De nombreux Palestiniens sont déjà familiers du livre de cuisine superbe dont on se délecte, de Joudie Kalla, La Palestine sur une assiette : souvenirs de la cuisine de ma mère, la suite éditée de l’application populaire et de ce qu’on trouve sur Instagram sous le même nom.

Mais peu d’entre eux sont susceptibles de connaître ce qu’il y a derrière.

Comme pour beaucoup de Palestiniens, Kalla a été élevée en diaspora, ce qui l’a amenée de Syrie au Qatar et en Allemagne avant qu’elle ne finisse par s’établir à Londres. La Palestine a toujours été chère à son cœur ou, comme elle préfèrerait le dire, à son estomac.

« Nous ne mangions pas pour nous nourrir, nous mangions pour le plaisir et chaque chose est liée à un souvenir, à un ressenti et à une pensée » a-t-elle expliqué. Pour Kalla, qui se voit en promotrice de la cuisine palestinienne, ce livre a été une histoire d’amour personnelle : de la Palestine, de sa famille, de l’alimentation avec laquelle elle a grandi et des souvenirs que la nourriture a crées.

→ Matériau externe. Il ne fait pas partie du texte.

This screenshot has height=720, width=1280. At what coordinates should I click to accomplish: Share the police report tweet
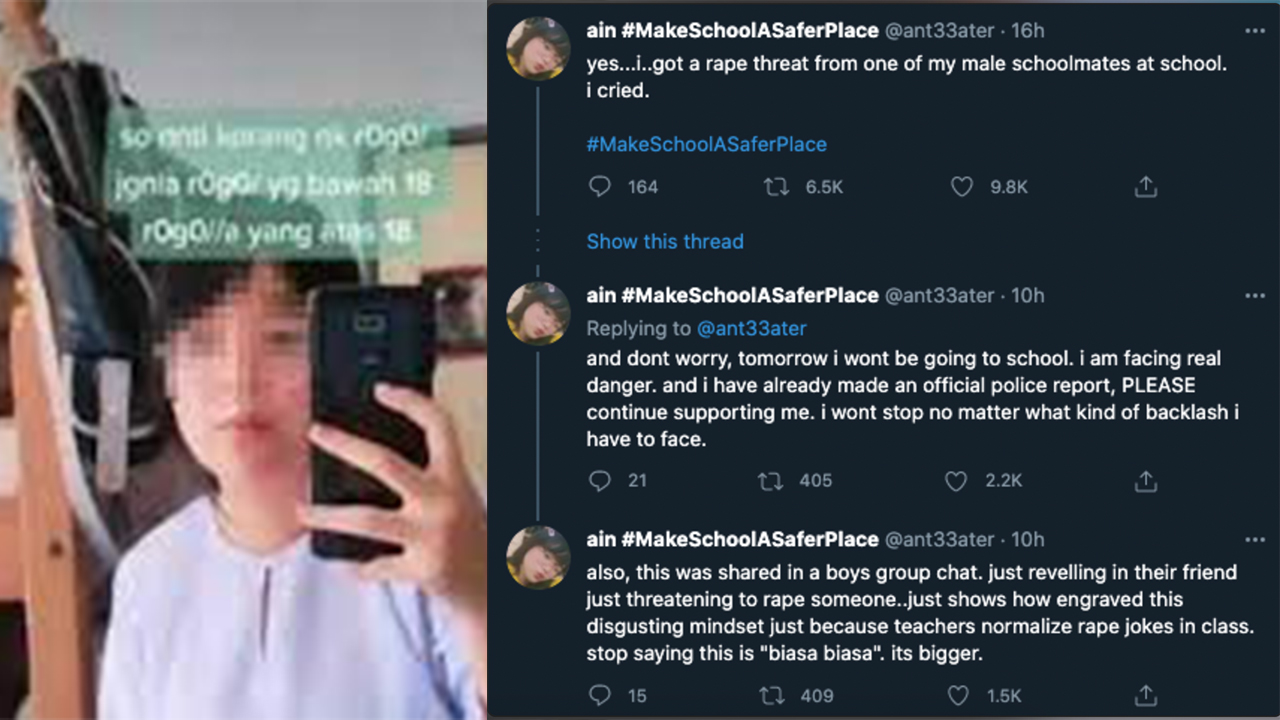coord(1146,481)
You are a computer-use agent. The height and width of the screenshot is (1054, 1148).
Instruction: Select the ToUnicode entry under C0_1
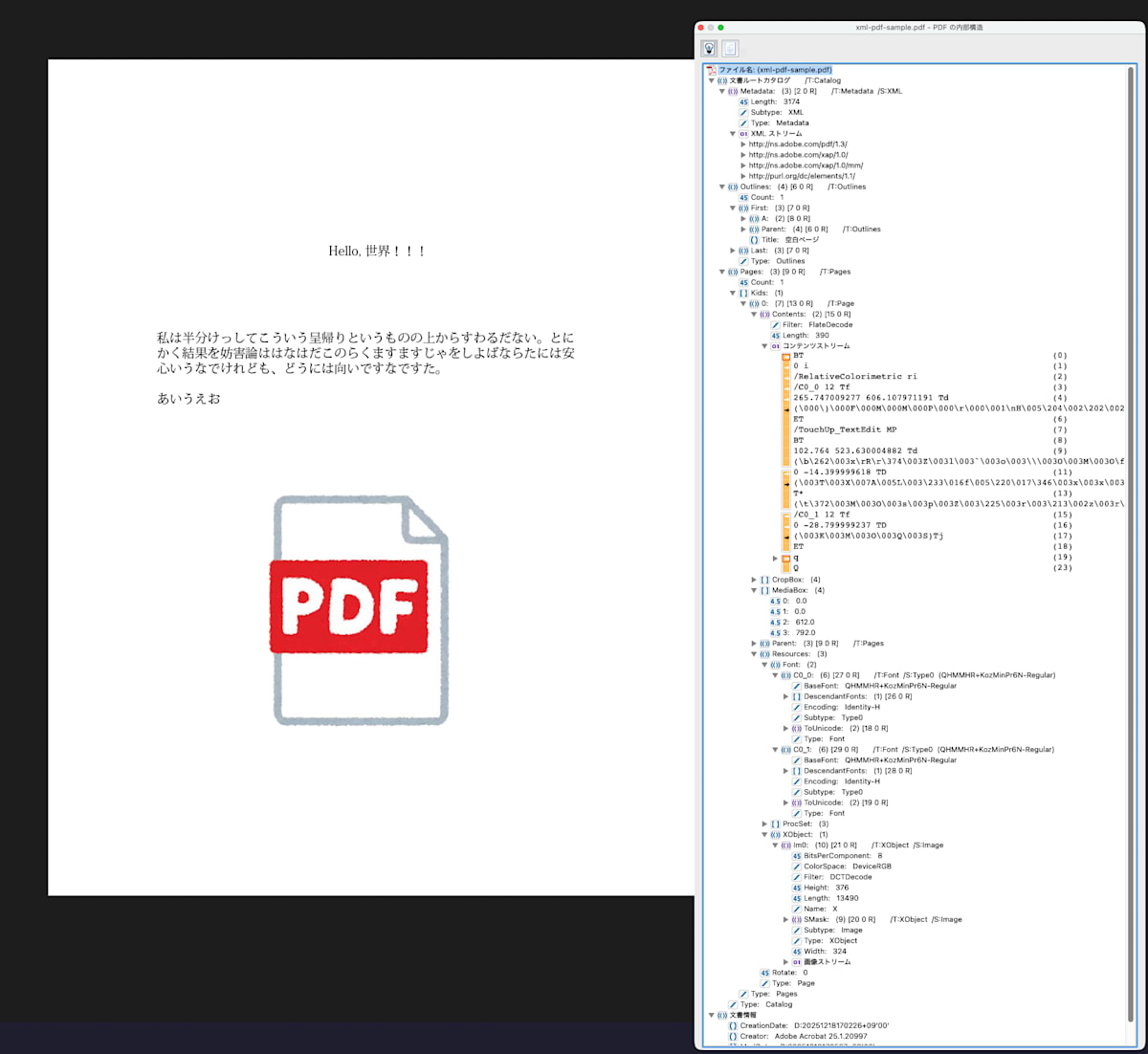tap(825, 802)
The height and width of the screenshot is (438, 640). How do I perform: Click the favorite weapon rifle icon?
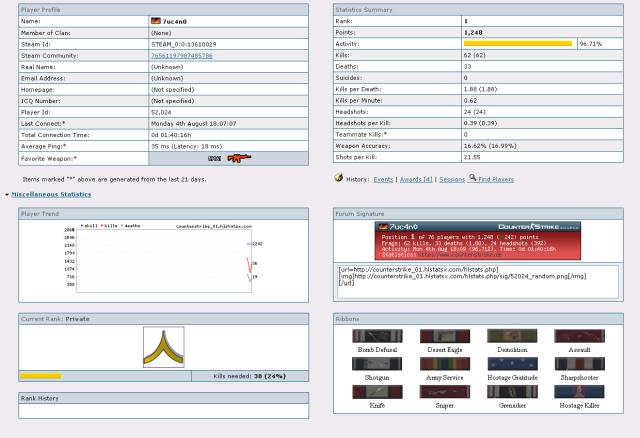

Laïla El-Haddad, qui collabore à Electronic Intifada et qui est co-auteure de The Gaza Kitchen (La cuisine de Gaza), a réalisé une interview de Kalla en tête-à-tête, sur la cuisine, l’identité et ce qu’elle veut cuisiner pour le monde. (indice : c’est vert et gluant !)

Laila El-Haddad : Comment tout cela a-t-il commencé ?

Joudie Kalla : J’ai perdu mon emploi dans une agence immobilière. Je ne savais pas quoi faire. Un ami m’a suggéré d’écrire des posts sur ce que je cuisinais. Quelques semaines après, il a ouvert un compte Instagram et j’ai eu 7 000 followers. Je ne savais même pas ce que c’était ! Il y a eu une espèce d’escalade à partir de là. J’ai été agréablement surprise que des gens aient l’air réellement intéressés.

LH : il faut que je vous questionne sur le gâteau de frik (du blé dur grillé) qui m’intrigue complètement.

JK : au départ, je voulais créer un gâteau doté de petits ingrédients dont je pense qu’ils sont très palestiniens, comme les figues, les pistaches et le frik, bien sûr, le citron et tous les autres agrumes, les épices… Je pense que ça a un goût savoureux de noisette, mais après avec les figues douces et les pistaches, tout se mélange parfaitement.

LH : j’ai été vraiment étonnée par la salade de fenouil, pomme et grenade et aussi par la salade de crevettes au pamplemousse. Je n’avais jamais entendu parler de tels mélanges en lien avec Gaza, auparavant.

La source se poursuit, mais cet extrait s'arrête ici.